--- Work instruction ---
Nothing but a number belongs in the answer: how many lines of the records below contain the string "breadcrumb".

*** Extracted data Section Begins ***

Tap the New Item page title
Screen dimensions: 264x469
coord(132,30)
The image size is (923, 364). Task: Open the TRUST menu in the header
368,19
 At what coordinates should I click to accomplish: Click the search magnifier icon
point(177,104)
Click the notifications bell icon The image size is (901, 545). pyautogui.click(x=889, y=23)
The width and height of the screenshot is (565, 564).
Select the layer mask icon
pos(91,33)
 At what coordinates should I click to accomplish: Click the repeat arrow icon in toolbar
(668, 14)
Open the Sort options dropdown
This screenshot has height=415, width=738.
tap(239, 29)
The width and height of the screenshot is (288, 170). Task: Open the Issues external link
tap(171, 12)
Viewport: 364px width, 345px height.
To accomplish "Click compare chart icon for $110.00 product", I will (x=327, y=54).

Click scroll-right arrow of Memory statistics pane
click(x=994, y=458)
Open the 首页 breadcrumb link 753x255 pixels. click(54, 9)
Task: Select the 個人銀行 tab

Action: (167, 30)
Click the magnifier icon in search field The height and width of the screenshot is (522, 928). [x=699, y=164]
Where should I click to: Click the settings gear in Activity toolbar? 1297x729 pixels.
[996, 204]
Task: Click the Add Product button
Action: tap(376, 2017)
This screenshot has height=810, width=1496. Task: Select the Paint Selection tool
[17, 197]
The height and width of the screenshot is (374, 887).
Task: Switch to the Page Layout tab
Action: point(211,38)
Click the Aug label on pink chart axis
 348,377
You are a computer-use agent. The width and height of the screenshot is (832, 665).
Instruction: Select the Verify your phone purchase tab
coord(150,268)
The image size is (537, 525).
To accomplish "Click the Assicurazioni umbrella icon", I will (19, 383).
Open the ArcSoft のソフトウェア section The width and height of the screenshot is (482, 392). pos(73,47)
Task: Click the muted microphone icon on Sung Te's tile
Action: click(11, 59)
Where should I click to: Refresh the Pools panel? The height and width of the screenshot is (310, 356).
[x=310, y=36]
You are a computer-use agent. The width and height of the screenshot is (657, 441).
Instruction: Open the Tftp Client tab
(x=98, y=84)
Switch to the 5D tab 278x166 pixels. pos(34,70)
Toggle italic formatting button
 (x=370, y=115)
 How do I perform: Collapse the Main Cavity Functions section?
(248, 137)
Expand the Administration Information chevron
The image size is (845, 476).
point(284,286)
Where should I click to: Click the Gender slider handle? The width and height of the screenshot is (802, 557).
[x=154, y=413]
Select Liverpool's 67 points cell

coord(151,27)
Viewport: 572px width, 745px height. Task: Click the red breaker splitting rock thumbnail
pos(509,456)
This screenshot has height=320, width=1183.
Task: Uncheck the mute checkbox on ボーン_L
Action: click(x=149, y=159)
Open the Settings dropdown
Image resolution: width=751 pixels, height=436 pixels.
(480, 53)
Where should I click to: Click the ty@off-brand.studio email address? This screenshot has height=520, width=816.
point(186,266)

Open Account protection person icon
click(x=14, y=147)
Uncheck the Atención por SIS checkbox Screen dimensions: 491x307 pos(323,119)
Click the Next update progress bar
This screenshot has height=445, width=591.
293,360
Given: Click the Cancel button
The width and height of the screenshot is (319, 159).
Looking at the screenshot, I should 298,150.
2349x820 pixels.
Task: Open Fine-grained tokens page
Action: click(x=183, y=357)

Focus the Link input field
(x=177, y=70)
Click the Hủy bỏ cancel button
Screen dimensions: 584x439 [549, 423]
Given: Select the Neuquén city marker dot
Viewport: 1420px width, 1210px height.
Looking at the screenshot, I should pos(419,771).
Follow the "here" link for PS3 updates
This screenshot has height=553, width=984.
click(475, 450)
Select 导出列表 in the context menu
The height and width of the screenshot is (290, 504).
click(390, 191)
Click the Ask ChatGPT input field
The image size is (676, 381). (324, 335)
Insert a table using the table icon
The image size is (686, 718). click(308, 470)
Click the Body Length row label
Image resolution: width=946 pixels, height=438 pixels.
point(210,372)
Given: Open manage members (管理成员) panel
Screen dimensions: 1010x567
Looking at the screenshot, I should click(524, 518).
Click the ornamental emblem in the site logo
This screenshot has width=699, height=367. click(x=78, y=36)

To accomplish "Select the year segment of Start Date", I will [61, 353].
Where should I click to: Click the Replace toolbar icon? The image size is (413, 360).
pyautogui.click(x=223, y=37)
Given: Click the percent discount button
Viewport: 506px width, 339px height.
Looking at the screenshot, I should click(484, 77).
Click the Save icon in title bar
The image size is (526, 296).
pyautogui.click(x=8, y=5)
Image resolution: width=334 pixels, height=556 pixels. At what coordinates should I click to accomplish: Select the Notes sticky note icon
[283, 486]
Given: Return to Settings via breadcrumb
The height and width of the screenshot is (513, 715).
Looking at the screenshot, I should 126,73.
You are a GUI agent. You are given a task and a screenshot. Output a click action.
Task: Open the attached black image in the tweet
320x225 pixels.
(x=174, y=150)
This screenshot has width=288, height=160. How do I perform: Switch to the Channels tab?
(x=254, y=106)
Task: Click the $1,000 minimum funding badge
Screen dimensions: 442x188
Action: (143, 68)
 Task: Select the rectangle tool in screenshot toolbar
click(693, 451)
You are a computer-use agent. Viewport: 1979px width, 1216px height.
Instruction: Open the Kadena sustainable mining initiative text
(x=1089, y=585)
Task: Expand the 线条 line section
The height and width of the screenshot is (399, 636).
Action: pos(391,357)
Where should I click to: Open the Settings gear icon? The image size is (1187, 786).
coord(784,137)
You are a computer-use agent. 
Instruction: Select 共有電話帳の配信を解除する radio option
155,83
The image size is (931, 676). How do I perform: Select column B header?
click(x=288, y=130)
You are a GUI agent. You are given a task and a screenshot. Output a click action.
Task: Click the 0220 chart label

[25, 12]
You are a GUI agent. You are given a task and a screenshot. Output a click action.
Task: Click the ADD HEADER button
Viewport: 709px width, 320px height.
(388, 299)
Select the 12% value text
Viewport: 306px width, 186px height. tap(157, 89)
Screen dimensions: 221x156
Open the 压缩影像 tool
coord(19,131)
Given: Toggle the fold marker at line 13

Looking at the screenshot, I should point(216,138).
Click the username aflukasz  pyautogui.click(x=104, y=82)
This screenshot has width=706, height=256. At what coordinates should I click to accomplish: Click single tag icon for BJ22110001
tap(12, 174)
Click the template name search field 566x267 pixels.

*** Extracted data Section Ends ***

--- Your solution ---
2